____ Records

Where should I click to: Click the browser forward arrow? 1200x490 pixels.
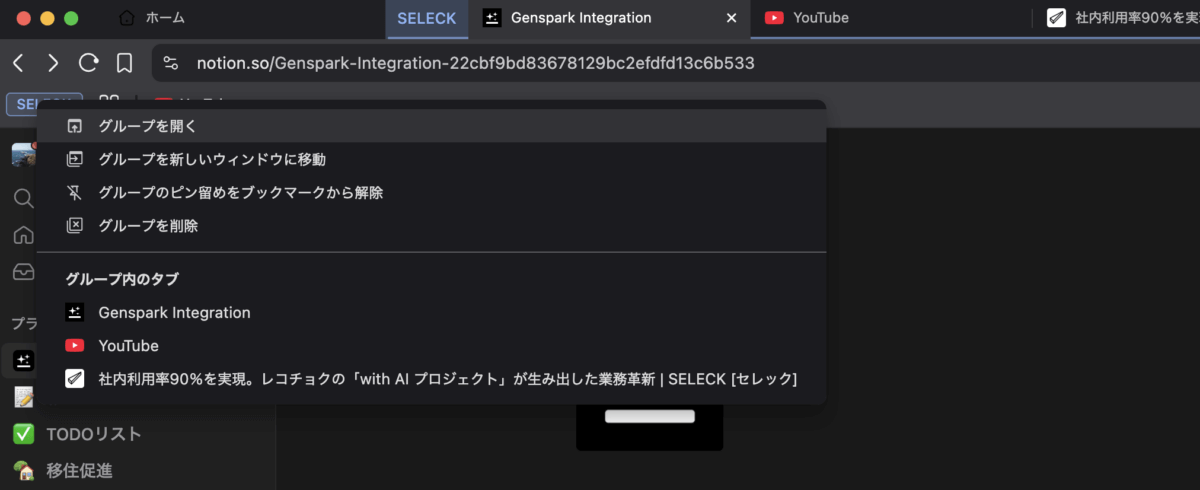pyautogui.click(x=53, y=63)
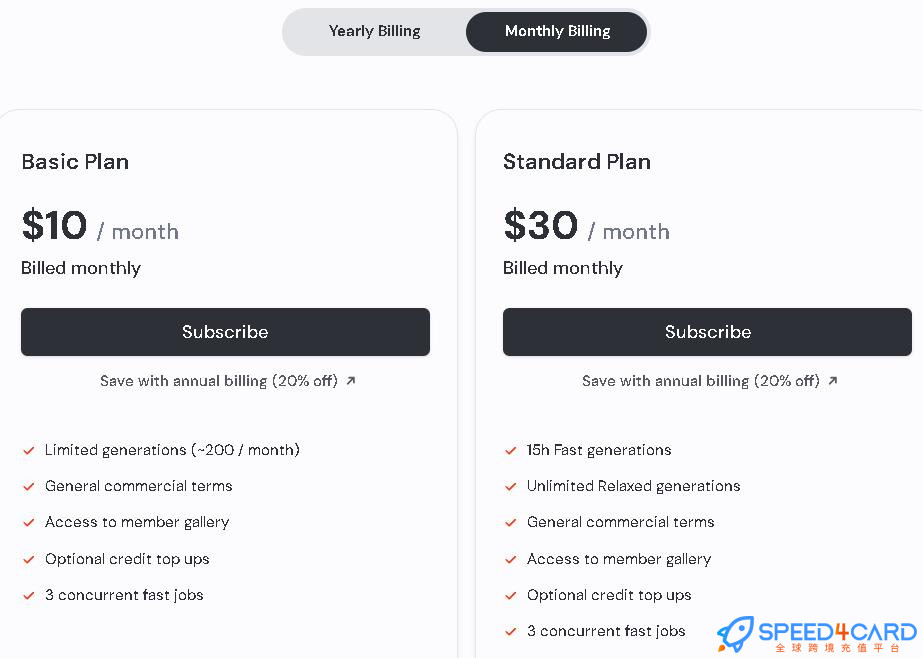
Task: Click checkmark beside Basic 3 concurrent fast jobs
Action: (x=28, y=595)
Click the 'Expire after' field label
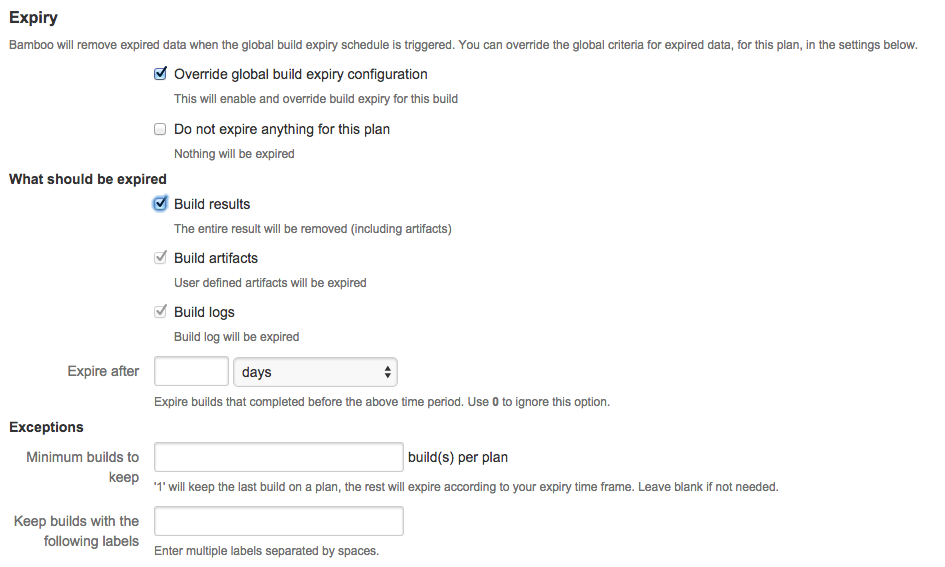Image resolution: width=945 pixels, height=567 pixels. coord(103,371)
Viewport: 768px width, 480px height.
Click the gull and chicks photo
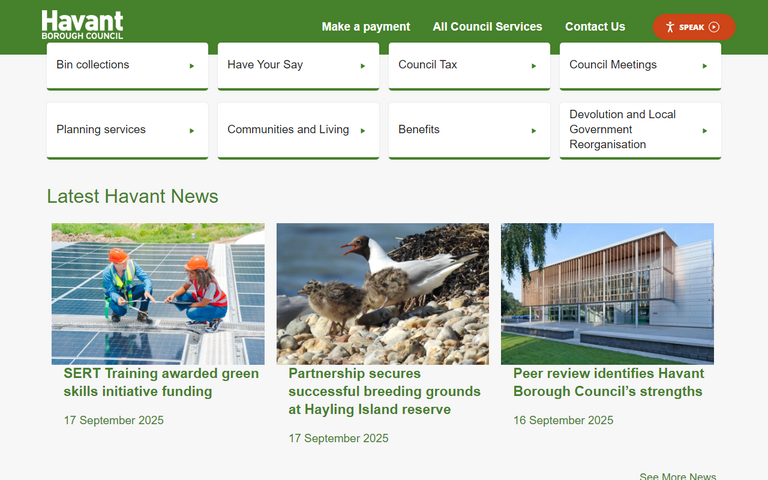tap(382, 293)
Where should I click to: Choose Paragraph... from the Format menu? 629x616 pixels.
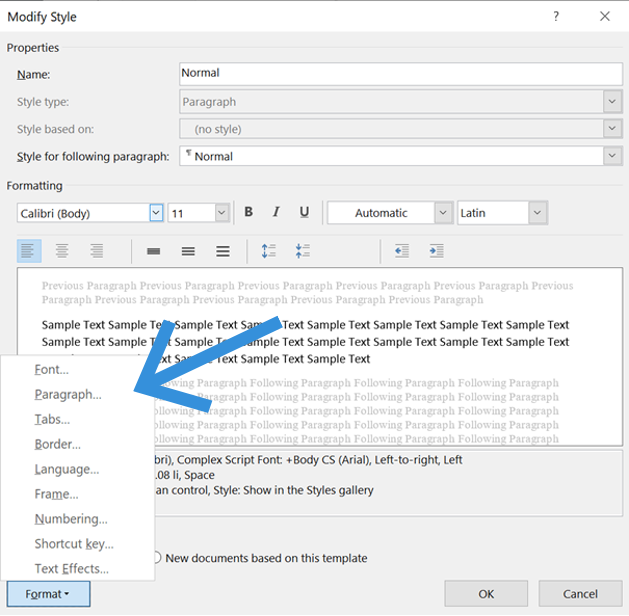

________

● **What is being asked**
Starting at the line that holds "Viewport: 768px width, 480px height.", print each line through the last one of the entries above, exactly and with both ends included; no pictures.

● **Task result**
Viewport: 768px width, 480px height.
Click the gull and chicks photo
tap(382, 293)
Where should I click to: Choose Paragraph... from the Format menu? 629x616 pixels.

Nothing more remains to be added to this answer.